1. Jenő Káldy, Attila Mozsár et al., “Hybridization of Russian Sturgeon (Acipenser gueldenstaedtii, Brandt and Ratzeberg, 1833) and American Paddlefish (Polyodon spathula, Walbaum 1792) and Evaluation of Their Progeny,” Genes, (6 July 2020), https://doi.org/10.3390/genes11070753.

Evolution survives because its believers have endless loads of Darwin Flubber, which is like Silly Putty in more ways than one. With their silly flubber, they can make evolution run super-fast or super-slow, make it diverge or converge, or whatever is needed to keep King Charlie happy.

This is another hybridization surprise that should perk the interest of Biblical creationists. It should be astonishing enough (to evolutionists) that the mountain men (of European stock) could have children easily by native American squaws (descended from Asians) despite “evolving” separately from who-knows-how-many tens of thousands of Darwin Years (more than 32,000 years? see Science). But 180 million Darwin Years? Come on. Both of these observations lead one to believe that the earth is far younger than evolutionists believe. With mutation rates as high as they are, genetic incompatibilities should occur far sooner than they do.

Another point of interest to creationists regards the potential for non-Darwinian variation. Hybridization and introgression (the back-crossing of hybrids into parent stock) involve sharing of existing genetic information – not the emergence of beneficial innovations by chance mutations. See Evolution News, 30 Nov 2016: “Species were once thought to keep to themselves,” Elizabeth Pennisi says in Science. “Now, hybrids are turning up everywhere, challenging evolutionary theory.” The new findings are “Shaking up the tree of life,” her article says. Perhaps the cichlid fish and armored sticklebacks so celebrated by Darwinians can be explained by these processes, not by random mutations and natural selection.

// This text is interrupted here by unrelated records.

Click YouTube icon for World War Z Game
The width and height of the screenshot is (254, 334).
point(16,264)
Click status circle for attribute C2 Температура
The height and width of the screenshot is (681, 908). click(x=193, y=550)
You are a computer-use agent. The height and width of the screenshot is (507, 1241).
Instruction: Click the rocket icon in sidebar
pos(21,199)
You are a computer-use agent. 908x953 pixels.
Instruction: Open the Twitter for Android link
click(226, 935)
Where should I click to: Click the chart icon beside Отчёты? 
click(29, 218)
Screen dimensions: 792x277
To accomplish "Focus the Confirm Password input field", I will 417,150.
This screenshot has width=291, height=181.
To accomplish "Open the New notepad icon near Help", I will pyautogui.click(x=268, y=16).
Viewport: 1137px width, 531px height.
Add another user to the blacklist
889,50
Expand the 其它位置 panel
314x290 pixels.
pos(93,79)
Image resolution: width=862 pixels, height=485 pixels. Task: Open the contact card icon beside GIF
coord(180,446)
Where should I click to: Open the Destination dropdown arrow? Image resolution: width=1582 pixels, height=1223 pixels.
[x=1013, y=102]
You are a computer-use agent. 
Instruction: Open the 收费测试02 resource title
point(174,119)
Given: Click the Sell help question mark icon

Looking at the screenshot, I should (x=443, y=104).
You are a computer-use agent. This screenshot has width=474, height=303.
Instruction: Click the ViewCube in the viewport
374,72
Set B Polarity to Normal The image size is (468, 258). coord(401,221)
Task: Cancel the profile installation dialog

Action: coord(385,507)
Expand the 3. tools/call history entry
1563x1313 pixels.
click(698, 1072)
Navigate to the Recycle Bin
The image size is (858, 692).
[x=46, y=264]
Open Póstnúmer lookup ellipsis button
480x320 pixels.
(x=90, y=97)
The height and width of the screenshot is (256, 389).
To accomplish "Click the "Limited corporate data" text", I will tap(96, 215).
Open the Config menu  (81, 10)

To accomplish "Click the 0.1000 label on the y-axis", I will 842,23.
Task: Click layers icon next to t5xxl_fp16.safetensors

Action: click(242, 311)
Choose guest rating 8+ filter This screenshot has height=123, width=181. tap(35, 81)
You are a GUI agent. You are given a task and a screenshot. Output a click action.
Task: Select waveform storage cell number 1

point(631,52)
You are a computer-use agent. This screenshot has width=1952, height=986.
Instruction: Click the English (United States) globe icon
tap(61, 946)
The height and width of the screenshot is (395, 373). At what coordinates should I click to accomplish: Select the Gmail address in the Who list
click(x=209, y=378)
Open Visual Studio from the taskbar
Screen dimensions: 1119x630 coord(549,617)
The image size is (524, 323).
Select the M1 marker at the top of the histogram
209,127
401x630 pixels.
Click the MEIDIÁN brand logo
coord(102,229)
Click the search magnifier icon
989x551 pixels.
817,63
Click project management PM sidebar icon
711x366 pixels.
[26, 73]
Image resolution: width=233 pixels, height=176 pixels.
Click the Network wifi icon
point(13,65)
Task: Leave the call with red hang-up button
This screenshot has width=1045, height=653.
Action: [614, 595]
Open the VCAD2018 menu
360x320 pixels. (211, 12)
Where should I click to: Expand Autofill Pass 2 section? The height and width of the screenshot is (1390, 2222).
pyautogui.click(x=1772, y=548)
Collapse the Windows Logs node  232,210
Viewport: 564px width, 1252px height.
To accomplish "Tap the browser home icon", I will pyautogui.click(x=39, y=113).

Biologists long ago accepted that microbes can swap DNA, and they are now coming to terms with rampant gene flow among more complex creatures. “A large percent of the genome is free to move around,” notes Chris Jiggins, an evolutionary biologist at the University of Cambridge in the United Kingdom. This “really challenges our concept of what a species is.” As a result, where biologists once envisioned a tree of life, its branches forever distinct, many now see an interconnected web.

Hybridization, says Mallet, “has become big news and there’s no escaping it.”

The discovery of rampant gene flow through hybridization and introgression implies that the history of animal variations since the “genetic bottleneck” of the Flood could be more dynamic than expected. This is known to occur in butterfly wing patterns (see Evolution News, 6 Dec 2019). The animal varieties seen today could have diversified more quickly by these non-Darwinian mechanisms than previously thought by creation baraminologists. The resulting phenotypes would represent horizontal distributions of traits, not vertical molecules-to-man evolution; look at the differences in the “sturdlefish” hybrids shown above. Varieties became separated as post-Flood land bridges vanished and mutations accumulated, leaving genetic incompatibilities today that are more stringent than they were thousands of years ago. These possibilities, which don’t make sense on evolutionary timescales (“It shouldn’t have been possible, but it was”), deserve further study in a recent creation framework.